Kein klares Bild bei langfristigen Folgen

Die Schließung von Schulen und die eingeschränkten Möglichkeiten des berufsbegleitenden Lernens haben die verfügbare Lernzeit verkürzt – und damit auch die Chancen der Betroffenen, sich Kompetenzen anzueignen. Zugleich zeigen Erhebungen, dass Schulschließungen und Eindämmungsmaßnahmen auch das psychische Wohlbefinden junger Menschen stark beeinträchtigen. Deren Lebenszufriedenheit und Wohlbefinden sanken im Frühjahr 2021 auf einen Tiefpunkt. Zu dieser Zeit sahen sich fast zwei Drittel der Jugendlichen dem Risiko von Depressionen ausgesetzt.

Arbeitsplatzverluste und verkürzte Arbeitszeiten haben dagegen zu einem starken Rückgang des Arbeitseinkommens bei jungen Beschäftigten geführt. Es ergibt sich aber noch kein klares Bild darüber, ob sich die soziale Lage junger Menschen auch langfristig verschlechtert. Vermutlich dürften insbesondere junge Menschen aus marginalisierten Verhältnissen auch längerfristig unter den negativen Folgen von Arbeitslosigkeit, eingeschränkten Bildungschancen und schlechter psychischer Gesundheit leiden.

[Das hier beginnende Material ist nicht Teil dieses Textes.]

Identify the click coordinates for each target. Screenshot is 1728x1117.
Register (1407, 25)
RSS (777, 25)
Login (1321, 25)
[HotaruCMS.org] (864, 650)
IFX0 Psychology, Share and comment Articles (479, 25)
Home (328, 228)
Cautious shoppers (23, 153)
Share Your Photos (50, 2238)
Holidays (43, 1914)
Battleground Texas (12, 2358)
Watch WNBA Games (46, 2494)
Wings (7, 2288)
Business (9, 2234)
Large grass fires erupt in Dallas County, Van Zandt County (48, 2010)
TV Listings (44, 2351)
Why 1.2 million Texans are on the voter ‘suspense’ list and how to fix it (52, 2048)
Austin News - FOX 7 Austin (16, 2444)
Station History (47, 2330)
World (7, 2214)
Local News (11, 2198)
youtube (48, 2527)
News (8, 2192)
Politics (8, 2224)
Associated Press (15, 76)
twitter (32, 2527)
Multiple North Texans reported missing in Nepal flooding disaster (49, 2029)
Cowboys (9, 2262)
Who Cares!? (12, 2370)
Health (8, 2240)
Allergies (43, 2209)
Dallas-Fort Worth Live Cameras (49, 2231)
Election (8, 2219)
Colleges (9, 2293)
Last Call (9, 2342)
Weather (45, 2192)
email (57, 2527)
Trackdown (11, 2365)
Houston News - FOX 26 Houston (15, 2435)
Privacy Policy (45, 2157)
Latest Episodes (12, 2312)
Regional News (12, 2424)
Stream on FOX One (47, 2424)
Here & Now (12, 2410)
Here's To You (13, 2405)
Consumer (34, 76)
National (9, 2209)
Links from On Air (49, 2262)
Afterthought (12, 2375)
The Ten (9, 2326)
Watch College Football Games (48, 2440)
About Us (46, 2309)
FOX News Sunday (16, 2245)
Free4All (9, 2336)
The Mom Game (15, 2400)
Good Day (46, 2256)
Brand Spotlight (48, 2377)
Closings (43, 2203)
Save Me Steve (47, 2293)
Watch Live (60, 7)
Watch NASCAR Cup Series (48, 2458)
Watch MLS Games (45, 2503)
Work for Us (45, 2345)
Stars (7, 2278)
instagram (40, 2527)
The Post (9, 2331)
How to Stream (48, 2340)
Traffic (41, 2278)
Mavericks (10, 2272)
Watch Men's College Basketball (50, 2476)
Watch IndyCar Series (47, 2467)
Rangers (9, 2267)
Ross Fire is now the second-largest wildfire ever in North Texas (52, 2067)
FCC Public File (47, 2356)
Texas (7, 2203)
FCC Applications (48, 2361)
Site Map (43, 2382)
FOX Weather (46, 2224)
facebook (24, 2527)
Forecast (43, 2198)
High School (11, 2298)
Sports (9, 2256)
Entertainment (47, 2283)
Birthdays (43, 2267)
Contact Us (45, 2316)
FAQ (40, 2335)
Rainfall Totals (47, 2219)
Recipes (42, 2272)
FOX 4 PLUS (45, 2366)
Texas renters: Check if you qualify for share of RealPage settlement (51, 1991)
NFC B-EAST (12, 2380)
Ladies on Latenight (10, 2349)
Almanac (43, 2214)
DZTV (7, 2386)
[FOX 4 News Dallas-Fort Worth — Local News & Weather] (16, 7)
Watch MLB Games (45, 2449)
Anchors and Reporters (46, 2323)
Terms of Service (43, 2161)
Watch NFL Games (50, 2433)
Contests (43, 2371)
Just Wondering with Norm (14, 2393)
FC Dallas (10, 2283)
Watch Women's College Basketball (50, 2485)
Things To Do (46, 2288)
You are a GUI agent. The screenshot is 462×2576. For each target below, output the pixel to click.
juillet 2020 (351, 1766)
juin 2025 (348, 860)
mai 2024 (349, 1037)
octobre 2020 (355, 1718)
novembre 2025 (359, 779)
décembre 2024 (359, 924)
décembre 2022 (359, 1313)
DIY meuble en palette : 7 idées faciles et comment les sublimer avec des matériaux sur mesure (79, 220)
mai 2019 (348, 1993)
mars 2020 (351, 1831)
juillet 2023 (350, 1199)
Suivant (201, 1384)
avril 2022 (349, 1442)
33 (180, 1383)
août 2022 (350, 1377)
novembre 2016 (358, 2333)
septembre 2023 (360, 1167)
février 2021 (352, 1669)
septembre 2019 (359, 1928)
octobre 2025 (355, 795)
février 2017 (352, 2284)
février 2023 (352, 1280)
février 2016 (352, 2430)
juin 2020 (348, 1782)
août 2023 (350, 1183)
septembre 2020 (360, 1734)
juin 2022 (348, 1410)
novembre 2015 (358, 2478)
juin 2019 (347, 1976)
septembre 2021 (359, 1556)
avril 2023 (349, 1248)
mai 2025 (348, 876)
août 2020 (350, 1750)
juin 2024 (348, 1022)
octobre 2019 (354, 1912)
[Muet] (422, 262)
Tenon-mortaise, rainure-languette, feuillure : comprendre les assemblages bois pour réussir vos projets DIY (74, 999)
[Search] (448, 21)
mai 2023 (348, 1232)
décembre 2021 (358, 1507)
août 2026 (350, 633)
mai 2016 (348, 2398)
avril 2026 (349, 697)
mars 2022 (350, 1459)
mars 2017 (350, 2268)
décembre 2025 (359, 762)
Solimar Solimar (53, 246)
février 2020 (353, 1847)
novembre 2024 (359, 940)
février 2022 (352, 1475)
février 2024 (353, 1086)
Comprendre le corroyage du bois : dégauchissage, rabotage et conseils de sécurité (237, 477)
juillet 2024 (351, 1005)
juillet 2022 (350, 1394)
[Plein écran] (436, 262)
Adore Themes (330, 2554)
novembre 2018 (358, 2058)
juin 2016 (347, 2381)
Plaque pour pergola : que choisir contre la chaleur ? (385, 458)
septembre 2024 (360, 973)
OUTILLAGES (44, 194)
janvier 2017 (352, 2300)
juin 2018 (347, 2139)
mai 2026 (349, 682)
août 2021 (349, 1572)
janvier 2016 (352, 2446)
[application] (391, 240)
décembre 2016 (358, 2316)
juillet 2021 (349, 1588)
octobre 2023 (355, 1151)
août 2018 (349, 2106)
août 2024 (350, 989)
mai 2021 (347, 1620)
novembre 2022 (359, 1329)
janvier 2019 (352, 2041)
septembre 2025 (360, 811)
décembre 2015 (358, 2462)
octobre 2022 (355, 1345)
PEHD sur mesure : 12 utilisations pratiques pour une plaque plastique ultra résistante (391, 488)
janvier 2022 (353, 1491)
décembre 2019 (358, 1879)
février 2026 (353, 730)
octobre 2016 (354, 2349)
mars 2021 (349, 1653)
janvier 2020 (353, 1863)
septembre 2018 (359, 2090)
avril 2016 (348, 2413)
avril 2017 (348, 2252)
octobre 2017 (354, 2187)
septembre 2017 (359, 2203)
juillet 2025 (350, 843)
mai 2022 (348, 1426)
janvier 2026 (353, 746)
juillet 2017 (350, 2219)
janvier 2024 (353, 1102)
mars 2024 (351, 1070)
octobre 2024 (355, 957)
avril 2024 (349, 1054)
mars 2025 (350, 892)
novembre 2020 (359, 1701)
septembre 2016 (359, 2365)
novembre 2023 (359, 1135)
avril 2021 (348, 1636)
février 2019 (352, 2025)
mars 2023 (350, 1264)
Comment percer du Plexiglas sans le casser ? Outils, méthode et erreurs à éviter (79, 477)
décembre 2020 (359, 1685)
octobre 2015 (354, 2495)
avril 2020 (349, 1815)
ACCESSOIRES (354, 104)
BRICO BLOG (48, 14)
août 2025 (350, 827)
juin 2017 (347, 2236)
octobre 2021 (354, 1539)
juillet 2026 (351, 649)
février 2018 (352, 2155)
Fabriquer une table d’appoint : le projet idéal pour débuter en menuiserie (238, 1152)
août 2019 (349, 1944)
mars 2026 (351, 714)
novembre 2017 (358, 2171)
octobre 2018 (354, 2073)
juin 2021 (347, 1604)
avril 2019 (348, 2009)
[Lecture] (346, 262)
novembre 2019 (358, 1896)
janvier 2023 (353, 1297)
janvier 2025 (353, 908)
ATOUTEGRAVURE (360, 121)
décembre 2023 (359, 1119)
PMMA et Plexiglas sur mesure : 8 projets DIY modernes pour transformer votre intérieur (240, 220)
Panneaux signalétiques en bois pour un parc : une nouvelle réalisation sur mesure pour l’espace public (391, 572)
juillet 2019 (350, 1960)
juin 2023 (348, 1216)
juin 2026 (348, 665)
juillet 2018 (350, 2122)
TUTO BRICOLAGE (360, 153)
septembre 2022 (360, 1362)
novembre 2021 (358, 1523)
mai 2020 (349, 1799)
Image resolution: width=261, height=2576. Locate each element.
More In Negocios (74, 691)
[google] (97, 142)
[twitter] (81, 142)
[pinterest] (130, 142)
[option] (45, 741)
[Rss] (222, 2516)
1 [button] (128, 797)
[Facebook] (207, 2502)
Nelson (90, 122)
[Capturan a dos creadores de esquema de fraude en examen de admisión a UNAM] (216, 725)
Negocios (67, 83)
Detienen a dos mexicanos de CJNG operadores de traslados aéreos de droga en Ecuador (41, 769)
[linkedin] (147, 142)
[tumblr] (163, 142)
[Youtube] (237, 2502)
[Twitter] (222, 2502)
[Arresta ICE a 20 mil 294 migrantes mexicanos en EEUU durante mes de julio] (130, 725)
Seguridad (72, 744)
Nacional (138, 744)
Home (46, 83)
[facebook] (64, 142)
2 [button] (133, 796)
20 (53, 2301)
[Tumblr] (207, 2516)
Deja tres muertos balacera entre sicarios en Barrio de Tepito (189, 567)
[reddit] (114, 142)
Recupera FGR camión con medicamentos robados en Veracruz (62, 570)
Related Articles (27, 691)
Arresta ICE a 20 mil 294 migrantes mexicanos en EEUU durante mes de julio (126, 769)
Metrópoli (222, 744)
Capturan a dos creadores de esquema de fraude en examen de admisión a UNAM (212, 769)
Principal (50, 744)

Langfristige negative Auswirkungen verhindern

Im Vergleich mit der globalen Finanzkrise zieht die Autorin aber ein vorsichtig optimistisches Fazit: "Es gibt Gründe zur Annahme, dass die negativen Folgen der Covid-19-Krise für die Beschäftigung junger Menschen weniger schwerwiegend sein könnten als die Folgen der globalen Finanzkrise, und dass die in den Jahren vor der Pandemie erzielten Fortschritte nicht völlig zunichtegemacht wurden. Anders als bei der Finanzkrise haben die nationalen Regierungen und die EU frühzeitig mit gezielten Fördermaßnahmen zugunsten der jungen Generationen reagiert und so die negativen Auswirkungen auf die Jugendarbeitslosigkeit gemildert."

Obwohl die langfristigen Auswirkungen auf die soziale Situation und das psychische Wohlbefinden junger Menschen noch ungewiss seien, könnten die Lernverluste aufgrund von Schulschließungen längerfristig zu großen Nachteilen führen. Die jungen Menschen verdienten auch dann noch die besondere Aufmerksamkeit der arbeitsmarktpolitischen Entscheidungsträger in ganz Europa, wenn sich Wirtschaft und Arbeitsmarkt wieder erholen. Es gelte zu verhindern, dass sich die Covid-19-Krise langfristig negativ auf Leben und Beschäftigung junger Menschen auswirkt.